EXERCISE PASSAGE:
Gish already knew better. Why would he repeat an old error? If he is this unreliable in areas where we can check up on him, then how can we trust him in areas where we cannot? But even if his facts were beyond reproach, we would still have difficulty taking him seriously because he brings up the bombardier beetle to help prove that fire-breathing dragons may have actually existed. In the very book in which he describes the bombardier beetle (Dinosaurs: Those Terrible Lizards), he argues that old legends, Job 41:18-21, and the bombardier beetle all suggest that the unique crests on the heads of some duck-billed dinosaurs were the chemical storage tanks for their flame-throwing mechanisms. These dinosaurs were thus the fire-breathing dragons of myth and legend! Need I say more?
Although the main purpose of this article is to show that Gish's description cannot be trusted, we should take a little time to see how the bombardier beetle's defense mechanism could have gradually evolved. There's no problem explaining where the hydroquinone and the hydrogen peroxide came from.
As Thomas Eisner shows in his article "Chemical Defense Against Predation in Arthropods" (Chemical Ecology, 1970, pp. 157-215), hydrogen peroxide is a normal metabolic byproduct in insects, and various quinones are used to harden (or "sclerotinize") the cuticle of insects. All kinds of insects therefore secrete these chemicals. As a byproduct, hydroquinone tastes bad to predators and is the chemical that makes stink bugs stink. So, if an insect's cuticle became indented, forming little sacs to store some of this hydroquinone, it would have an advantage over its fellows even if its storage mechanism was not yet very efficient.
Schildknecht himself points out that the carabid family of beetles has little sacs like this. They have glands that exude enzymes into pygidial bladders that empty into the anus, even though these don't explode. So, even though the bombardier beetle is the only carabid beetle to shoot boiling liquid at its enemies, the other carabid beetles, living in different ecological niches, survive very well because, with their thick-walled little sacs, they can poison their enemies but not themselves.

WHAT YOU ARE ASKED TO DO:
Reproduce the bombardier beetle passage word for word, everything from "As Thomas Eisner" down to "yet very efficient.". Rely only on the passage about the bombardier beetle.

Stored data entries:

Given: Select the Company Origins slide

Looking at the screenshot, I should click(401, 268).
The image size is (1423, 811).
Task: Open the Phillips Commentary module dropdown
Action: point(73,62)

ANSWER TO THE EXERCISE:
As Thomas Eisner shows in his article "Chemical Defense Against Predation in Arthropods" (Chemical Ecology, 1970, pp. 157-215), hydrogen peroxide is a normal metabolic byproduct in insects, and various quinones are used to harden (or "sclerotinize") the cuticle of insects. All kinds of insects therefore secrete these chemicals. As a byproduct, hydroquinone tastes bad to predators and is the chemical that makes stink bugs stink. So, if an insect's cuticle became indented, forming little sacs to store some of this hydroquinone, it would have an advantage over its fellows even if its storage mechanism was not yet very efficient.